Start of Excerpt to read
Hi guys,
I've started dealing with ATAC-seq data and I have a couple of questions that hopefully some of you have pondered over, too.
My understanding is as follows:
- Tn5 will cut anywhere when there's not a nucleosome, therefore regions of generally open chromatin will result in smallish fragments between 40bp to ca. 100 bp -- I assume this is simply a function of the presence of certain motifs that the transposase prefers?
- fragments between 150-300 bp are representative of events where the transposase managed to cut at both sides of a single nucleosome (of course, this can go on as the transposase may also cut out two nucleosomes, resulting in fragments of 2x150bp + x bp of linker DNA)
All publications that I've seen so far show the characteristic distribution of fragment lengths, with high peaks for very short (< 150bp) and smaller bumps for fragment lengths that are representative of mono-, di-, tri-nucleosomes. In fact, in data I've looked at, we barely see any fragments greater than 300 bp which does not surprise me given Illumina's inherent preference for short fragments.
So, here are my questions:
1. What is the background signal in ATAC-seq?
Since closed chromatin will lead to larger fragments, these will never be seen in the same quantities as the short fragments even if they are there (and surely, the majority of the genome is, in fact, not nucleosome-free as the ATAC-seq histograms may suggest - or is it?). Have you seen ATAC-seq data where the entire genome is somewhat uniformly covered with strong enrichments around the promoters?
2. What is the peak calling meant to achieve?
I come from the ChIP-seq world where peak calling is your best shot at zooming into regions that are not just open chromatin, but actually binding sites of the transcription factor you were trying to precipitate. Peak callers like MACS try to understand what the background signal is (i.e., the majority of reads covering the most part of the genome) and then pinpoint regions that are at the extremes of that background model. For ATAC-seq, since I'm not sure what the background signal is supposed to be (since closed chromatin is definitely under-represented), what is the peak calling really meant for? And is MACS actually an appropriate means to that end given that there's no real uniform coverage?
3. Is ATAC-seq more similar to RNA-seq than to ChIP-seq?
Following these lines of thoughts, should one think of ATAC-seq really more in terms of RNA-seq analysis than of ChIP-seq analysis? After all, it seems to me as if ATAC-seq peaks may be equivalent to identifying "expressed genes" (because unexpressed genes are also usually missing from RNA-seq) and the analysis should really focus on the differential read counts between the same region in two samples. If that is the case, this opens a whole other can of worms (e.g. defining the regions, normalizing read counts, number of replicated samples etc.) that should probably be discussed in a different thread.
I appreciate any insights and critical comments!
Cheers,
Friederike
Thanks for sharing!
End of Excerpt to read
Directions –
#1 Copy out the part of the ATAC-seq post starting with "Following these lines" and going on through "and critical comments!".
#2 According to the ATAC-seq post, why is the writer not surprised that the data they looked at show barely any fragments longer than 300 bp?
The data placed here are separate material, not part of the ATAC-seq post.
Start of Data provided
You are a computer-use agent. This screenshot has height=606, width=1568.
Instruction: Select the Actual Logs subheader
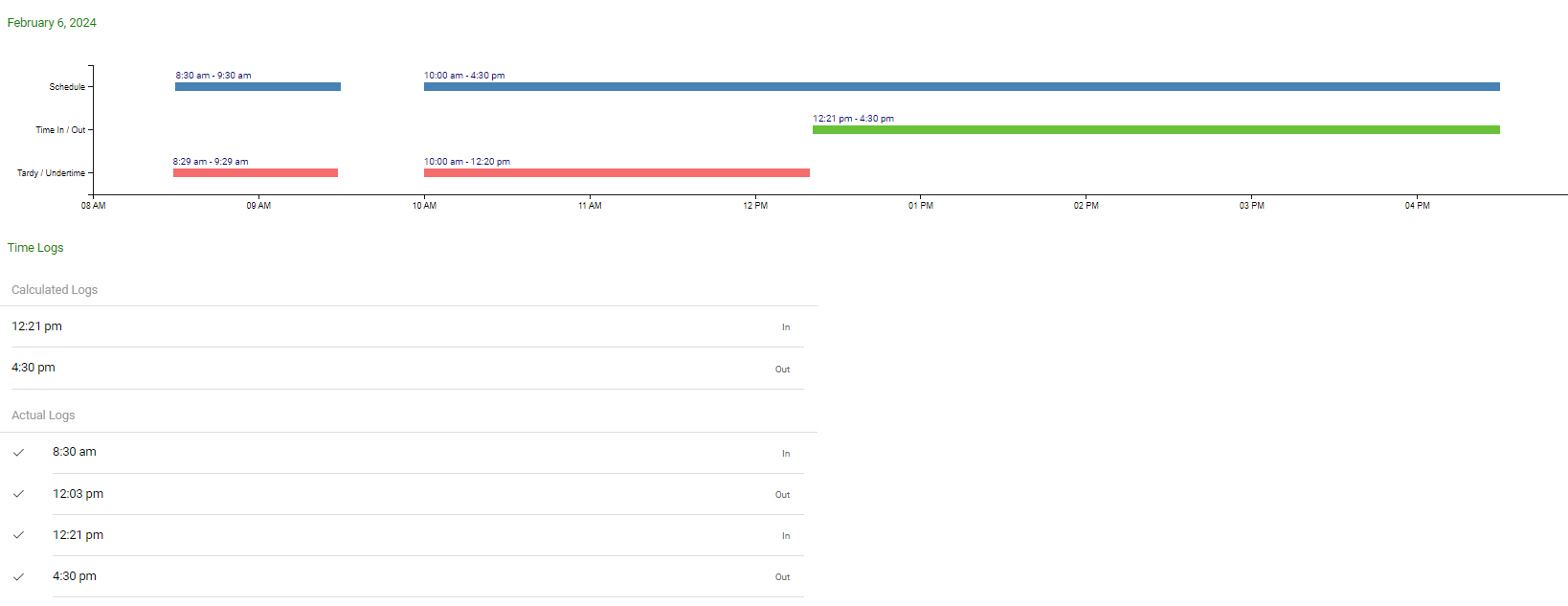point(43,415)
End of Data provided
Solutions below –
#1
Following these lines of thoughts, should one think of ATAC-seq really more in terms of RNA-seq analysis than of ChIP-seq analysis? After all, it seems to me as if ATAC-seq peaks may be equivalent to identifying "expressed genes" (because unexpressed genes are also usually missing from RNA-seq) and the analysis should really focus on the differential read counts between the same region in two samples. If that is the case, this opens a whole other can of worms (e.g. defining the regions, normalizing read counts, number of replicated samples etc.) that should probably be discussed in a different thread.
I appreciate any insights and critical comments!

#2 The writer points to Illumina's inherent preference for short fragments. Given that preference, few fragments longer than 300 bp are expected to appear.